2. Calculate yearly income
Whatever income is a full sum amount for the entire year add those amounts up first:
So if you know you received $5,000 in child support for the entire year, you sold a car at $14,000 and your salary job gave you $56,000 for the year then add those amounts to get a total of $75,000. If that was all the income you received you are done.
3. Calculate monthly income
Your monthly income might be received in the form of rental payments, or interest on savings or investment accounts, and can be calculated by multiplying the total you receive each month by the number of months in the year you received the income.
So if you opened up a savings account that receives $10 a month in interest at the beginning of the year and went up to $11 a month in June then you would multiply the first 5 months by $10 and multiply the following 7 months by $11, bringing your total to $127 for that source of income for the year.

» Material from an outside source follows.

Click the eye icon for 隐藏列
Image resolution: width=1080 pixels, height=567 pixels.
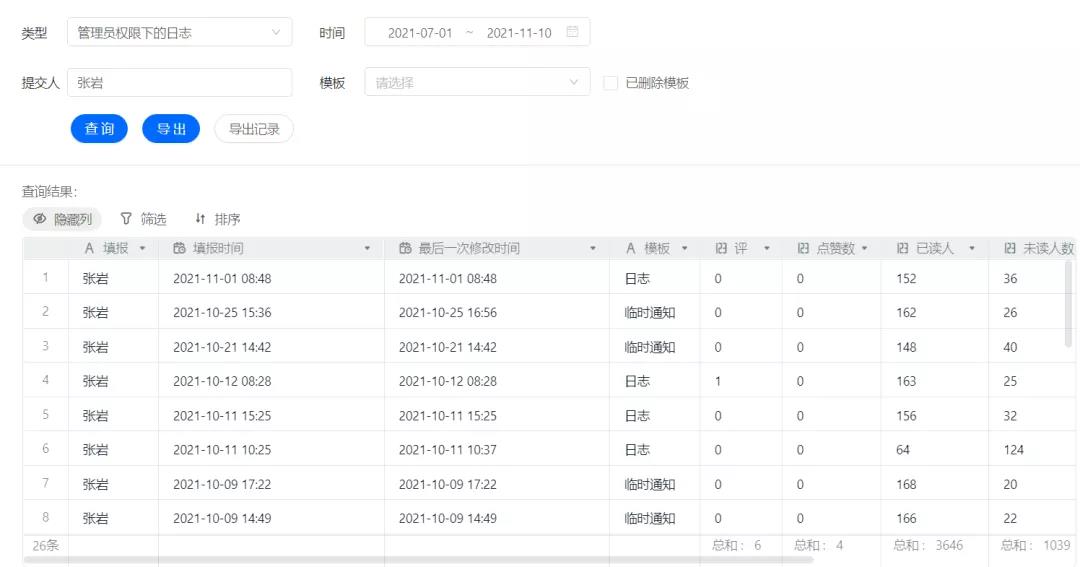40,218
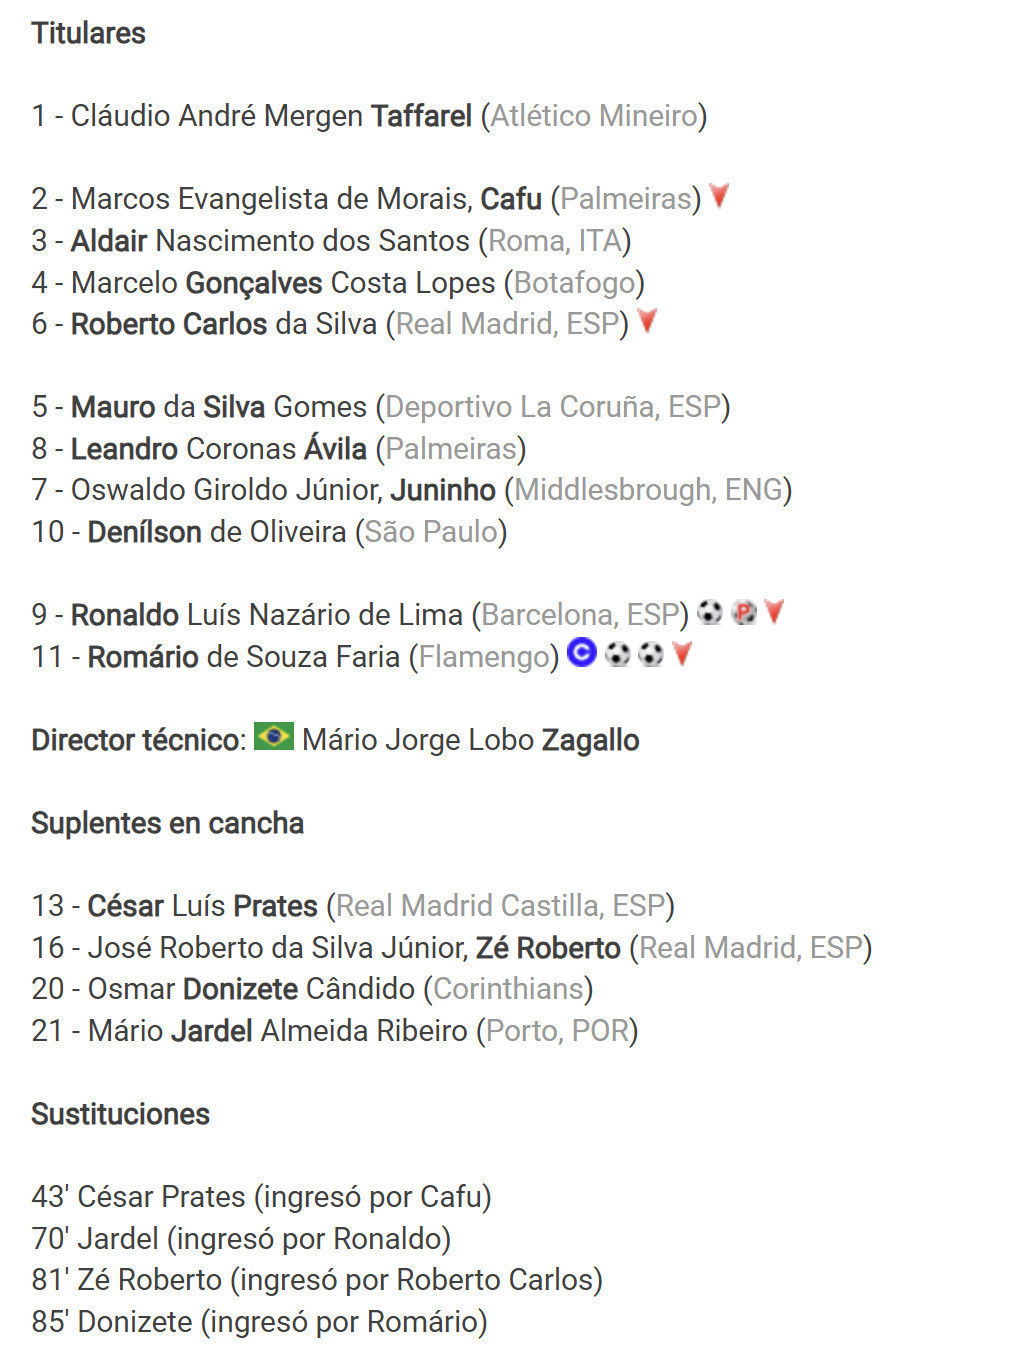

Let’s say you also collect $2,000 a month in profit for a rental property you have owned for the entire year, multiply $2,000 by 12 months to total $24,000. So your total income for monthly sources was $24,127 for the year.
4. Calculate hourly income
For hourly income you might use your gross hourly wage when providing your salary history to a future employer since that is the amount of money your previous employer agreed to pay you. However your adjusted hourly wage provides a better representation of what money you take home from each paycheck.
To calculate your true hourly wage take the amount you receive on your paycheck and divide it by the number of hours worked within the pay period. So if you get $12 an hour before taxes, your paycheck might say $785 for a two week period, and you worked exactly 40 hours each week. Divide $785 by 80 hours (the total number of hours for both weeks), to get a true hourly wage of $9.81. This is the amount you receive per hour after taxes are taken out.
There are 52 workweeks in a year, so multiply your true hourly wage by the number of hours you work per week and multiply that by 52 weeks to calculate your annual income. For example, you make $9.81 per hour and work 40 hours per week. Your calculation would be $9.81 times 40 hours times 52 weeks for a rounded total of $20,405 of annual employment income.
6. Calculate your final annual income
The last step is to add all of the totals for your different types of income; annual, monthly, and hourly to calculate your total annual income.
For example if you received a yearly salary of $30,000 from your employer at a gym, but had rental income coming in at $24,000 for the year, and also had time for a part time job as a personal trainer outside of the gym making $12,000 for the year, then your annual income would be $66,000 for the year before taxes.
You will need to know your annual income when applying for loans, paying taxes, and calculating your budget. So be sure to take a look at what you made annually this year so that you can plan ahead and make good use of your time in the future.